A Portrait of the Artist as a Young Man22. A Nicens Little Title

Opener: “Once upon a time and a very good time it was there was a moocow coming down along the road and this moocow that was coming down along the road met a nicens little boy named baby tuckoo.”

Book: A Portrait of the Artist as a Young Man

Author: James Joyce

Creative Thought Process: What haven’t you tried yet ah yes baby talk that will be new.

Fear and Loathing in Las Vegas23. Road Trippin’

Opener: “We were somewhere around Barstow on the edge of the desert when the drugs began to take hold.”

Book: Fear and Loathing in Las Vegas

Author: Hunter S. Thompson

Creative Thought Process: Dropkick the readers into chaos. Right after dropping some… ahem.

The Old Man and the Sea24. Shark Bait Hoo-Ha-Ha!

Opener: “He was an old man who fished alone in a skiff in the Gulf Stream and he had gone eighty-four days now without taking a fish.”

Book: The Old Man and the Sea

Author: Ernest Hemingway

Creative Thought Process: Write about an old, grizzled man’s man who takes on an entire ocean. To distract everyone from the fact that mother used to dress you as a girl.

Trainspotting25. Scottish Rogue

Opener: “The sweat wis lashing oafay Sick Boy; he wis trembling.”

Book: Trainspotting

Author: Irvine Welsh

Creative Thought Process: If readin aboot heroin junkies disnae make ya sweat, readin throo mah brogue will.

6 thoughts on “The 25 Best Opening Lines in Western Literature

  1. neveryoumind

    1984 and The Crow Road were the first things I thought of when I read the title.
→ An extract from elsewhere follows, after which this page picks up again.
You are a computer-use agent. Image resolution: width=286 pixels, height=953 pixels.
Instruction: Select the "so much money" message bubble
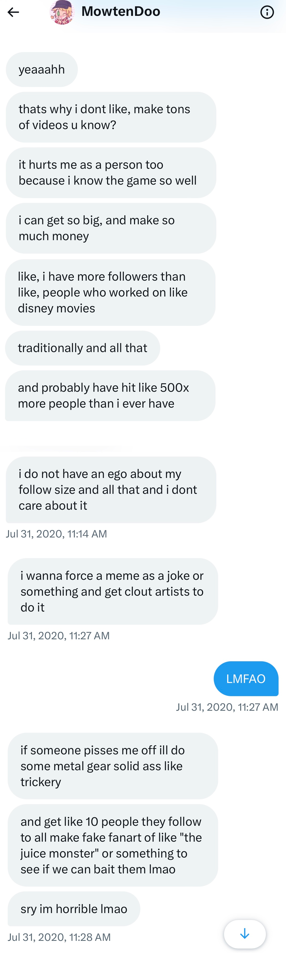tap(111, 228)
You delivered.

  2. Tombadyna

    I'd have added H Miller's “Tropic of Cancer.” I don't have the book handy, so I can't quote, but it begins something like We are all dead here and there isn't a crumb of dirt anywhere. A line or two later you learn that Miller is shaving the armpits of his friend because of lice — and the tone is happy.

    I'd also add “The Sun also Rises” — Robert Cohn's boxing career; Knut Hamsun's “Growth of the Soil” — a man walking in woods; and C McCuller's “Heart is a Lonely Hunter” …

  3. OddGrlOut

    The opening of One Hundred Years of Solitude is one of my all time favorites. Was a bit surprised that Sabatini's Scaramouche didn't make the cut. I recall it's first sentence as: He was born with the gift of laughter and with a feeling that the world was mad, and this was his entire inheritance.

  4. Df

    The Drought Had Lasted Now for Ten Million Years, and the Reign of the Terrible Lizards Had Long since Ended.
    -Arthur C Clarke, 2001 A Space Odyssey

  5. Stephen

    “Once upon a time and a very good time it was there was a moocow coming down along the road and this moocow that was coming down along the road met a nicens little boy named baby tuckoo…”
    – James Joyce. A Portrait of the Artist as a Young Man.